Data extract:
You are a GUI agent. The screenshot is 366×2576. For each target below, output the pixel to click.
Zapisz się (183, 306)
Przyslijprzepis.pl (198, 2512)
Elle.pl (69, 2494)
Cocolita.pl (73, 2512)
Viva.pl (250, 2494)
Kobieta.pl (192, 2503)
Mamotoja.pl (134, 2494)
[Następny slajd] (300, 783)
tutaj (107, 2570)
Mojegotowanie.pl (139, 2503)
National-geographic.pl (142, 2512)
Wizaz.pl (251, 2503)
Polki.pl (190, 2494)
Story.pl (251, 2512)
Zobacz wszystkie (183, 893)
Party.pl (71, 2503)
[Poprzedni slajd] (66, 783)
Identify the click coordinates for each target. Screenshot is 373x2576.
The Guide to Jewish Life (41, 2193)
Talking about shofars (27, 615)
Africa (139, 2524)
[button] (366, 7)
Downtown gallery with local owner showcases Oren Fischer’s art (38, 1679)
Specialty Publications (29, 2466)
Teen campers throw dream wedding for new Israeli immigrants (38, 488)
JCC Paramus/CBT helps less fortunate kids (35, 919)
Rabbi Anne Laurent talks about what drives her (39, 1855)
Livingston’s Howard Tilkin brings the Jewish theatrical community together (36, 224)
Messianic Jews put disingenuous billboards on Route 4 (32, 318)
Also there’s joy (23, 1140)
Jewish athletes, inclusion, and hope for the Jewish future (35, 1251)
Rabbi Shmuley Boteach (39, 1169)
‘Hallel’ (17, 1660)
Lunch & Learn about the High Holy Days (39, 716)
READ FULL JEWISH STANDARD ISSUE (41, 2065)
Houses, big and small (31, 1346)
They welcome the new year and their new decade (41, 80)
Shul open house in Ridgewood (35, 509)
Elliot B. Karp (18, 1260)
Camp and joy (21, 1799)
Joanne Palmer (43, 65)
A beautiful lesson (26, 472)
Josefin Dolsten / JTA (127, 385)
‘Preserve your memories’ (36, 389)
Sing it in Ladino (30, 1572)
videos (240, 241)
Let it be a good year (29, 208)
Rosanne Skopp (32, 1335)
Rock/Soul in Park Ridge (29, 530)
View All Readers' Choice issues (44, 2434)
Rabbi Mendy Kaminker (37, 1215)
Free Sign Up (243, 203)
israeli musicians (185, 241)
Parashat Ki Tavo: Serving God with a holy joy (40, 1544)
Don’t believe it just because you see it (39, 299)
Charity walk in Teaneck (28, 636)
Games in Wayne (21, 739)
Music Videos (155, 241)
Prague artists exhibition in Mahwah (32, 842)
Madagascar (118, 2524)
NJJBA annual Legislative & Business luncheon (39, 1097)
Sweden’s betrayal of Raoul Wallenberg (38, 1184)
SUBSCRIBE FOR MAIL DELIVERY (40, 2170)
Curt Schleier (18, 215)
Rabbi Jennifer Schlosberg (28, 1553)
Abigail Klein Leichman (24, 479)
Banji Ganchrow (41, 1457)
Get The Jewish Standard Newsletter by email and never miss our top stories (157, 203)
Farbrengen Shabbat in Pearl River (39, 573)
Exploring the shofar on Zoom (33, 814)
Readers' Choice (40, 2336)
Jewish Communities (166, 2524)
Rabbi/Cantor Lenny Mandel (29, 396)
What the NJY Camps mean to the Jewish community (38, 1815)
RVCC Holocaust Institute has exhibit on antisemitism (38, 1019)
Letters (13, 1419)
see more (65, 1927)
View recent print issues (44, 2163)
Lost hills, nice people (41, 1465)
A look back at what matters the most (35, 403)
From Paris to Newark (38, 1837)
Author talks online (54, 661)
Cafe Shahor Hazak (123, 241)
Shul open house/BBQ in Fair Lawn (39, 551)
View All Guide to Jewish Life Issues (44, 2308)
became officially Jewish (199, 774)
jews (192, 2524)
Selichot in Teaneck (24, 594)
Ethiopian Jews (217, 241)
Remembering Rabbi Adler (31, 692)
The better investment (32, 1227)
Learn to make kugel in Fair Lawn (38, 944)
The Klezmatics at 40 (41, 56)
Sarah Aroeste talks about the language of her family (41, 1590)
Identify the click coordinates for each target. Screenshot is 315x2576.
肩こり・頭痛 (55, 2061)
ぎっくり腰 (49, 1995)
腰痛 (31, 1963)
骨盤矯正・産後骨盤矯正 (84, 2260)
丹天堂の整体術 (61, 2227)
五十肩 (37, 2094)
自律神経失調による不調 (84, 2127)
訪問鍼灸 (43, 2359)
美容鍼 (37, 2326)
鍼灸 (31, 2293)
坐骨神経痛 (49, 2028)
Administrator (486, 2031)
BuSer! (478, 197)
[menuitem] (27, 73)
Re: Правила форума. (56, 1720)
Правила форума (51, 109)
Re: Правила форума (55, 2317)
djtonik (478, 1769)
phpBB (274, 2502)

What needs to be done: Repeat the material exactly. Begin with its first line and end with the line that has "Party.pl (71, 2503)".

Problem solution:
You are a GUI agent. The screenshot is 366×2576. For each target below, output the pixel to click.
Zapisz się (183, 306)
Przyslijprzepis.pl (198, 2512)
Elle.pl (69, 2494)
Cocolita.pl (73, 2512)
Viva.pl (250, 2494)
Kobieta.pl (192, 2503)
Mamotoja.pl (134, 2494)
[Następny slajd] (300, 783)
tutaj (107, 2570)
Mojegotowanie.pl (139, 2503)
National-geographic.pl (142, 2512)
Wizaz.pl (251, 2503)
Polki.pl (190, 2494)
Story.pl (251, 2512)
Zobacz wszystkie (183, 893)
Party.pl (71, 2503)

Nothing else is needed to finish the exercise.